Yicheng Ma
Master's student in Machine Learning at Nanyang Technological University.
B.Eng. in Optoelectronic Information Engineering, Zhejiang University.
My research focuses on robot learning for manipulation, with a particular interest in data-efficient robot learning methods. Previously, I conducted research at the Grasp Lab at Zhejiang University, where I worked on robotic perception and grasping. I am currently exploring PhD opportunities in robot learning and manipulation and welcome inquiries via email.
Research Interests
Publications
(* equal contribution, † corresponding author)

FD-VLA: Force-Distilled Vision-Language-Action Model for Contact-Rich Manipulation
International Conference on Robotics and Automation (ICRA) Accepted
Abstract
Force sensing is a crucial modality for Vision-Language-Action (VLA) frameworks, as it enables fine-grained perception and dexterous manipulation in contact-rich tasks. We present Force-Distilled VLA (FD-VLA), a novel framework that integrates force awareness into contact-rich manipulation without relying on physical force sensors. The core of our approach is a Force Distillation Module (FDM), which distills force by mapping a learnable query token, conditioned on visual observations and robot states, into a predicted force token aligned with the latent representation of actual force signals. During inference, this distilled force token is injected into the pretrained VLM, enabling force-aware reasoning while preserving the integrity of its vision-language semantics. This design provides two key benefits: first, it allows practical deployment across a wide range of robots that lack expensive or fragile force-torque sensors, thereby reducing hardware cost and complexity; second, the FDM introduces an additional force-vision-state fusion prior to the VLM, which improves cross-modal alignment and enhances perception-action robustness in contact-rich scenarios. Surprisingly, our physical experiments show that the distilled force token outperforms direct sensor force measurements as well as other baselines, which highlights the effectiveness of this force-distilled VLA approach.

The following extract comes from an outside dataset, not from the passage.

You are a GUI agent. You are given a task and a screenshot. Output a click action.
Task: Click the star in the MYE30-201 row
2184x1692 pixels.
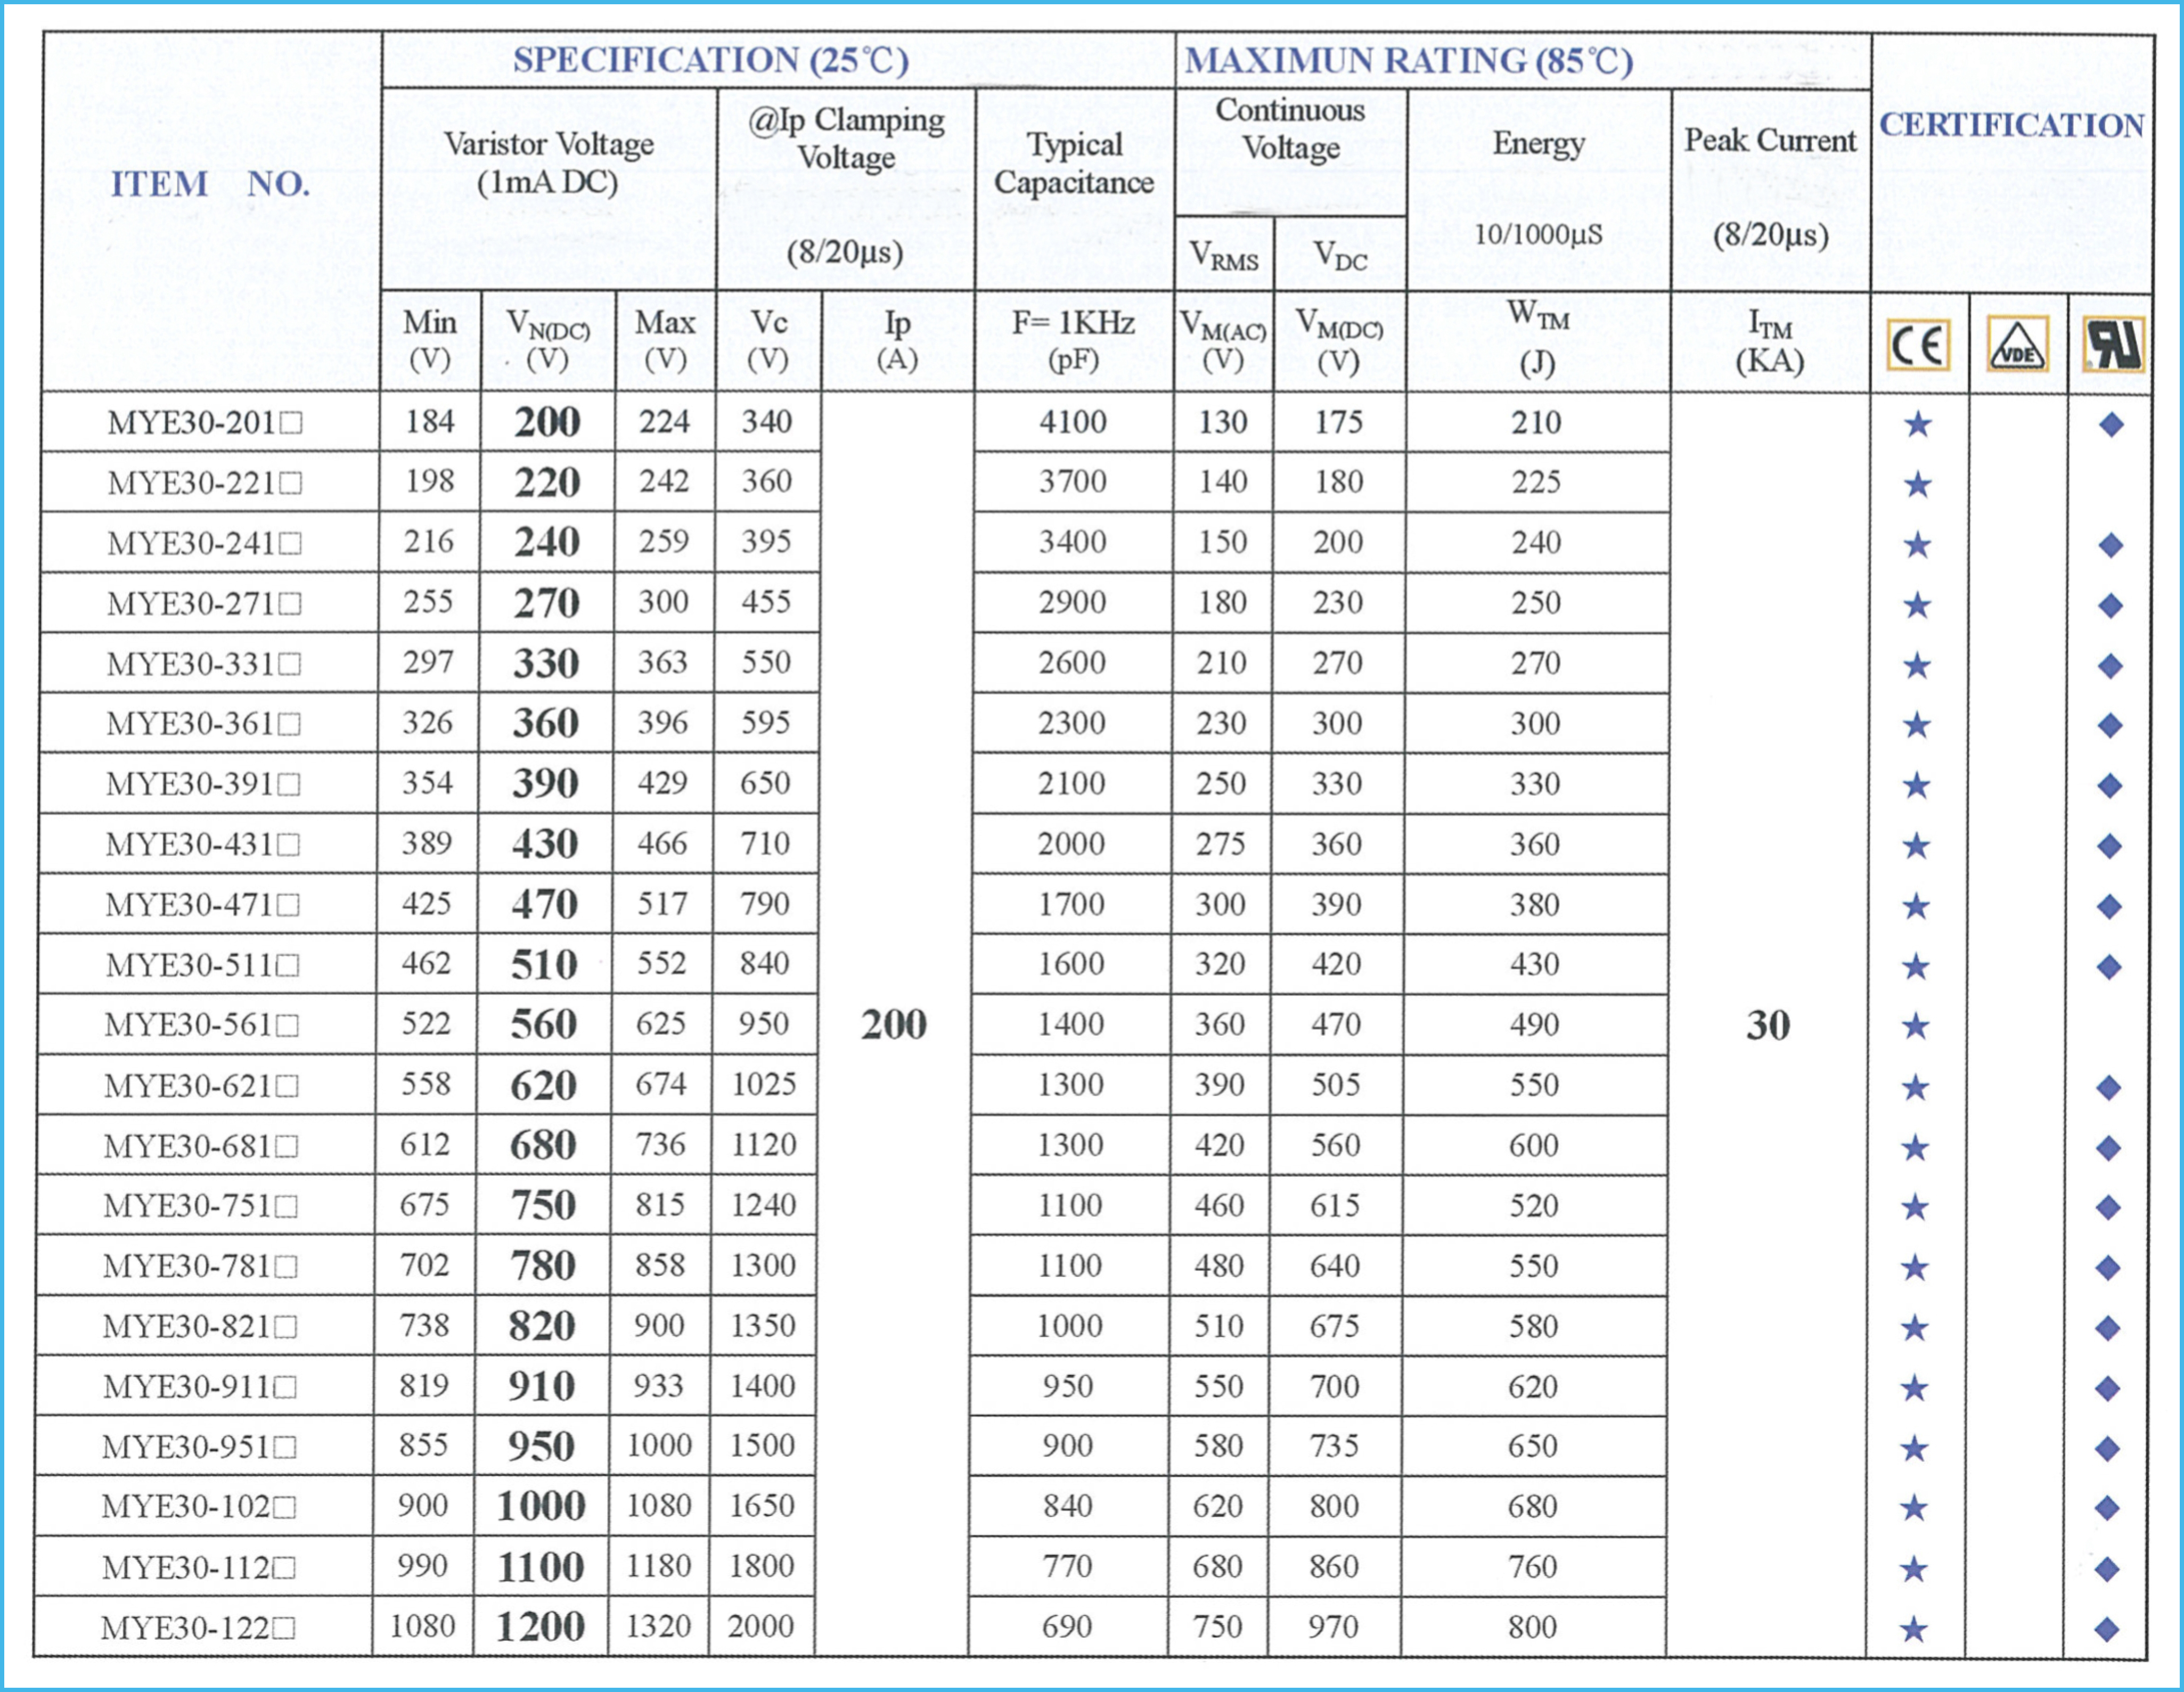point(1917,425)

Construction of Bin-picking System for Logistic Application: A Hybrid Robotic Gripper and Vision-based Grasp Planning
IEEE Robotics and Automation Letters (RA-L) Accepted
Abstract
An autonomous bin-picking system for grasping various cluttered packages can significantly benefit logistics by reducing manual labor and streamlining processing. We propose a bin-picking system that includes a novel multi-mode hybrid gripper combining suction and pinch, and a corresponding vision-based grasp planning strategy based on unseen object instance segmentation. The system was evaluated in simulation achieving a 71.4% success rate, compared to suction (53.9%) and Hand-E (39.3%). Real-world experiments further validated its practicality in logistics scenarios.

Gaussian Spotlight: Enhancing Visuomotor Policy Learning via Latent Spatial Keypoint Embedding
IEEE Robotics and Automation Letters (RA-L) Submitted
Abstract
Generative visuomotor policies rely heavily on the conditioning representation to guide the synthesis of accurate and stable control sequences. Yet, standard visual encoders produce high-dimensional embeddings that often lose fine-grained spatial information while retaining substantial redundancy. To address this bottleneck, we propose Gaussian Spotlight, designed to construct a latent spatial keypoint embedding that serves as a more precise and manipulation-aware conditioning signal. Gaussian Spotlight first generates a state-conditioned anisotropic Gaussian Attention Field that selectively amplifies spatial regions critical for interaction. It then transforms these enhanced regions into implicit, latent keypoint embeddings via an attention-guided skip-layer aggregation pathway. Extensive experiments across diverse real-world manipulation tasks and simulation benchmarks demonstrate that Gaussian Spotlight consistently enhances policy performance.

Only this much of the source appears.